The Hungarian korona (Hungarian: magyar korona; korona in English is "crown") was the replacement currency of the Austro-Hungarian Krone/korona amongst the boundaries of the newly created post-World War I Hungary. It suffered a serious inflation and was replaced by the pengő on 1 January 1927.

==Introduction==
According to the Treaty of Trianon and other treaties regulating the situation of countries emerging from the ruins of the dissolved Austro-Hungarian Empire, the former banknotes had to be overstamped by the new states and — after a given transition-period — replaced by a new currency. In the case of Hungary, this currency was the korona, which replaced its Austro-Hungarian counterpart at par. Hungary was the last country to fulfil the replacement obligation of the treaties and the stamps used for overstamping were very easy to copy, so a large portion of the common currency circulated in Hungary was fake. This was a factor contributing to the process which finally led to a serious inflation. Finally, in 1927, the korona was replaced by the pengő at a rate of 12,500 korona = 1 pengő.

==Coins==
Körmöcbánya (today: Kremnica, Slovakia), the site of the only mint of Hungary (since the Gyulafehérvár mint in Transylvania (today: Alba Iulia, Romania) was closed in 1871) was awarded to the newly created Czechoslovakia according to the Treaty of Trianon. Thus, the mint machinery was moved to Budapest and set up at different places until the Hungarian State Mint was created.
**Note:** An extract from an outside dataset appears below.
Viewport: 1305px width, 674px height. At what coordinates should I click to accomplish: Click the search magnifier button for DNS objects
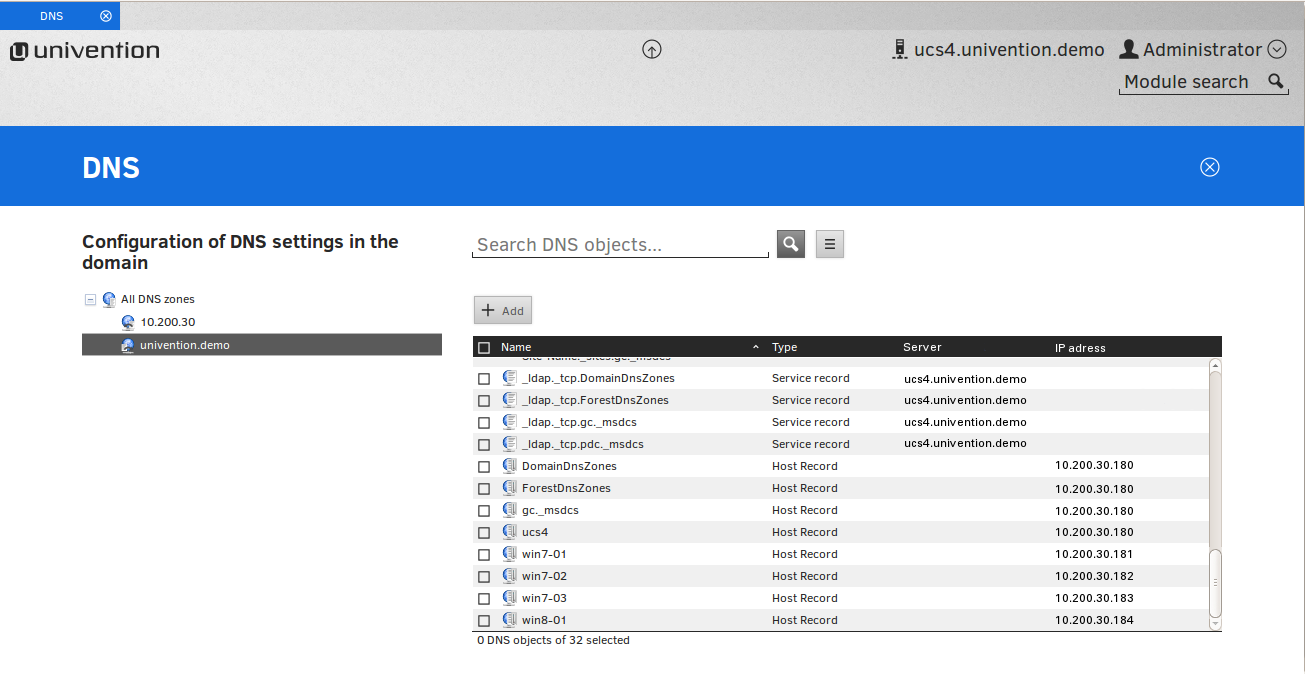(x=790, y=244)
Only 10 and 20 fillér coins were minted as part of the korona system: first in 1919 under the Soviet Republic with the original Körmöcbánya coin dies (1916 and 1918 restrikes); then in 1920 and 1921 with the correct years of minting but still using the same design and the K.B. Körmöcbánya mintmark.

==Paper money==

The first paper money printed in Hungary were 1, 2, 25 and 200 korona banknotes — similar to those issued in Vienna during the end of the war. However, the use of these banknotes was limited to Austria and Hungary, and later even Austria considered the Hungarian issues to be counterfeits. Later, as there was no national bank in Hungary, the Postal Savings Bank received the right to print bills denominated 5, 10 and 20 korona. The overstamping of the banknotes of the Austro-Hungarian Bank started only in 1920 — the last of all states emerging from the ruins of the former Monarchy. Finally, the Hungarian Royal State Note Institute was founded and granted the right to issue treasury notes.